When the legendary Alexander Thom came here, he used the archaeological data that was being espoused at the time, which said the Knights and the Rollright stones had both been built around 1750 to 1800 BC.  With these dates as his guide, he found that someone standing at the centre of the Rollright circle, on the morning of the equinoxes—March 21 and September 21—the sun would rise right above the Whispering Knights.  And the effect, he thought, was a notable one: with the light from the rising sun going straight through a hole in one of the stones in the circle as it rose up behind the Knights.  It would have looked both spectacular and eerie in the rising mists of first light, like a laser cutting through the still morning air… However, although Thom’s measurements were very accurate, the archaeologists had got their dates wrong.  Very wrong!  For the Whispering Knights were about 1500 years older than the stone circle—and so the alignments Thom pronounced, based on the archaeologist’s erroneous proclamations, were also incorrect.

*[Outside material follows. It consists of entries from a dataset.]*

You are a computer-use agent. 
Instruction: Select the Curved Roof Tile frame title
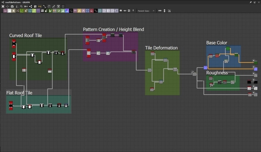tap(25, 35)
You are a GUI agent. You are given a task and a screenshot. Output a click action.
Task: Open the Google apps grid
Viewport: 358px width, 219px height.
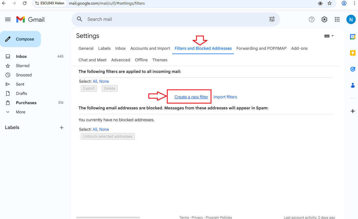click(337, 19)
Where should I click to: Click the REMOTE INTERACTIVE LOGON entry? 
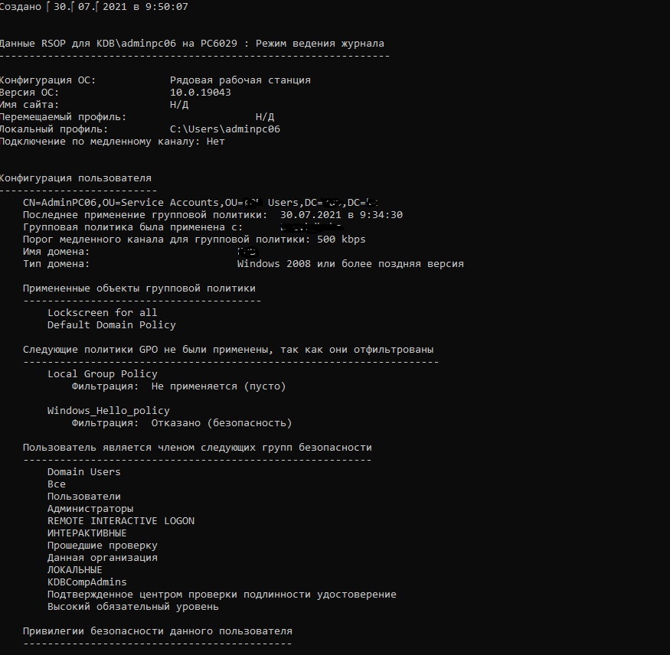tap(121, 521)
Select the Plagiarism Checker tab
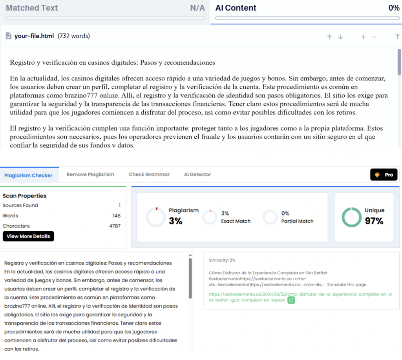Screen dimensions: 402x360 click(x=28, y=175)
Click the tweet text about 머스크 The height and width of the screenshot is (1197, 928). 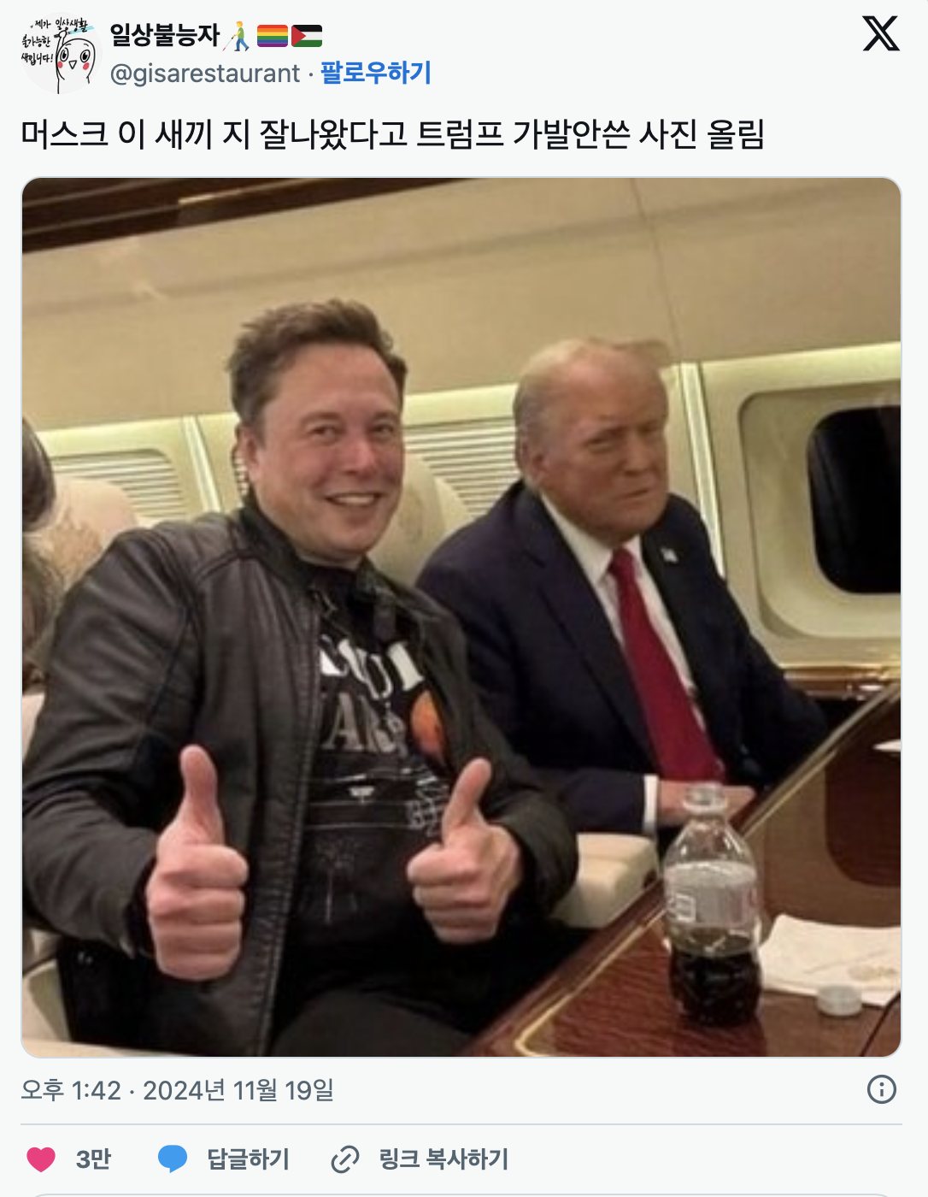(392, 134)
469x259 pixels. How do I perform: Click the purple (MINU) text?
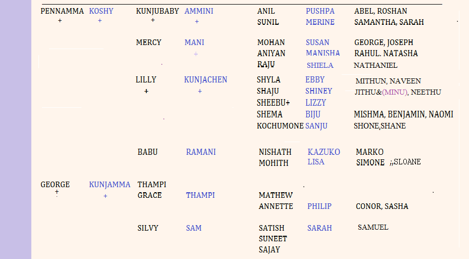click(395, 92)
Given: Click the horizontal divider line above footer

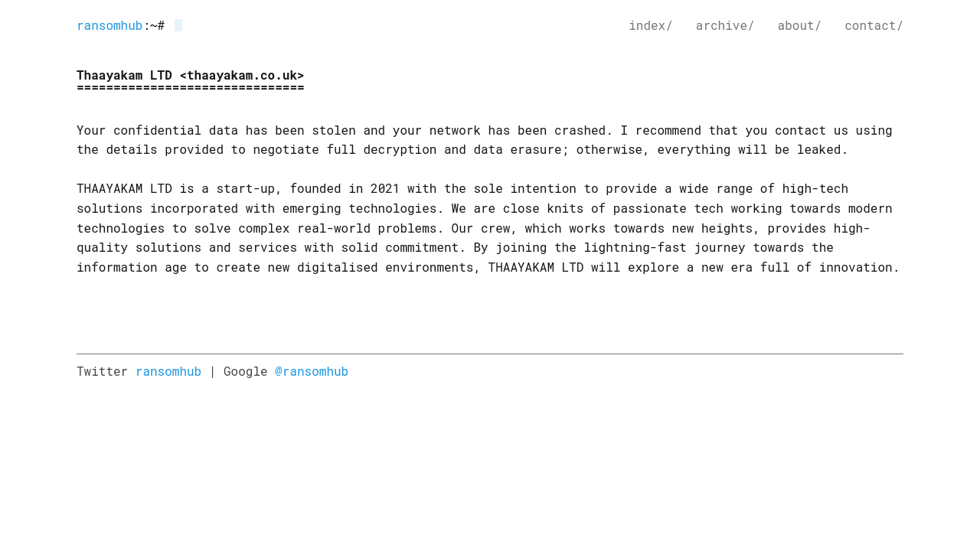Looking at the screenshot, I should pos(490,354).
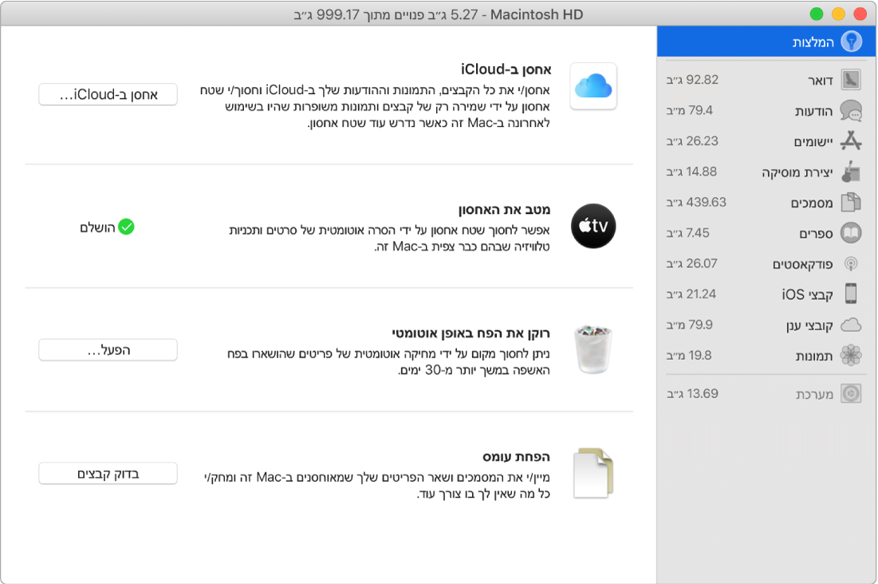
Task: Open the Books (ספרים) category icon
Action: pyautogui.click(x=852, y=233)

There may be other alignments connected to the Rollright complex.  In a survey of the site as part of the Dragon Project experiments conducted here in June 1980, Leslie Banks and Christopher Stanley flew over the place and found, adjacent to the Whispering Knights, a quite distinct “trace of two dark green parallel lines in a field of ripening corn” running northwest to the roadside.  To this day nobody quite understands the nature of this enigmatic alignment:

“In the absence of excavation we can only speculate,” said Stanley.  “But the most likely explanation is that it is what archaeologists refer to as a Cursus.  Cursuses are thought to be prehistoric religious processional ways.”

As with many of the alignments described here, the jury is still out on this one!

Folklore

The folklore here is prodigious!  The prime story of the neolithic tomb of the Whispering Knights tells that originally they were in fact a group of traitors who moved away from a King and his army in ages past, and who were plotting against him, when the great Witch of Rollright (a southern version of the great cailleach, found in more northern counties, Scotland and Ireland) turned them all to stone (this tale is intimately bound up with the King’s Men stone circle and the associated King’s Stone).

Another tale tells how the King Stone and the Whispering Knights venture, at midnight, less than half a mile south to drink from a spring in the small woodland at Little Rollright Spinney, although it is difficult to ascertain precisely which of the two springs the stones are supposed to visit.  In some accounts, the stones reputedly drink from the well every night, but others tell that they only go there at certain times of the year, or on saint’s days.  When Arthur Evans (1895) wrote of these tales he described there being a “gap in the bushes… through which they go down to the water,” but the terrain has altered since his day.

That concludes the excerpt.